- _APPLY WHAT YOU READ_:
• A. In the physical therapy essay, who referred the writer to physical therapy this time?
• B. Write out the passage of the physical therapy essay that begins at the words "My physical therapist asked" and stops after "therapy might help.".

- _SELECTED EXCERPT_:
“How long has it been like this? When did it start?”
My physical therapist asked me that at last week’s session as she was massaging my left leg.
“Nine years ago,” I said.
She made a “tsk, tsk” sort-of-sound.
“It feels like you’ve got 10 years’ worth of tightness in here,” she said.
She rubbed some more. “How do you walk around like that?”
“What other choice do I have?” I replied.
For the past three weeks, I’ve been going to physical therapy. Many years ago, a doctor had referred me to physical therapy. And the physical therapist discharged me after just a few visits, telling me that PT wouldn’t help me.
This time, my rheumatologist referred me because of “new” pain I described to him. After an exam, he believed I had injured my IT band, and now, because we had a specific injury to treat, physical therapy might help.
My physical therapist seems to wholeheartedly believe she can help me, but I’m skeptical.
At my first appointment, my physical therapist told me I have a lack of flexibility and mobility in my left leg.
I knew that already.
At the same time, going to PT has also given me a certain sense of validation. Someone else recognized and acknowledged my pain; someone else was able to “see” what is largely unseen.
I came home from my first appointment with my knees taped up. Later that afternoon, my eleven-year-old son told me it looked cooler on basketball players than it did on me.

- _EXERCISE DATA_:
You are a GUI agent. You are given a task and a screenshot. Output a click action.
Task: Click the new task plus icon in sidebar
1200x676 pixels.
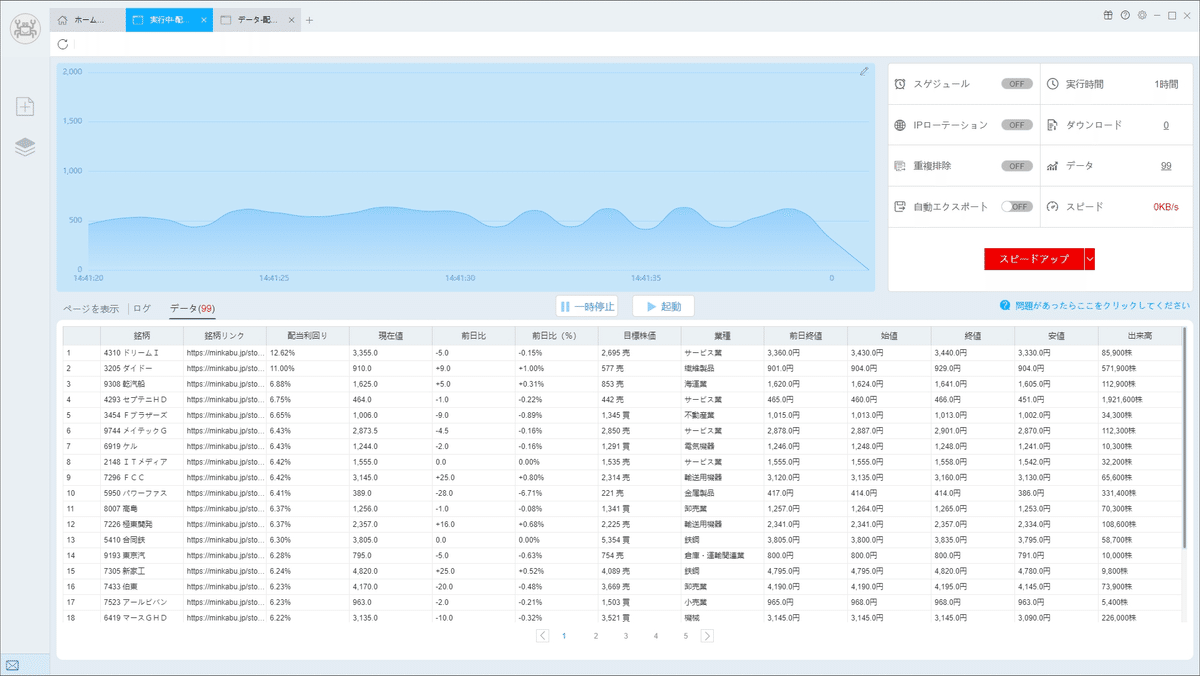pos(25,107)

- _RESULTS FOR THE EXERCISE_:
• A. The writer's rheumatologist.

• B.
My physical therapist asked me that at last week’s session as she was massaging my left leg.
“Nine years ago,” I said.
She made a “tsk, tsk” sort-of-sound.
“It feels like you’ve got 10 years’ worth of tightness in here,” she said.
She rubbed some more. “How do you walk around like that?”
“What other choice do I have?” I replied.
For the past three weeks, I’ve been going to physical therapy. Many years ago, a doctor had referred me to physical therapy. And the physical therapist discharged me after just a few visits, telling me that PT wouldn’t help me.
This time, my rheumatologist referred me because of “new” pain I described to him. After an exam, he believed I had injured my IT band, and now, because we had a specific injury to treat, physical therapy might help.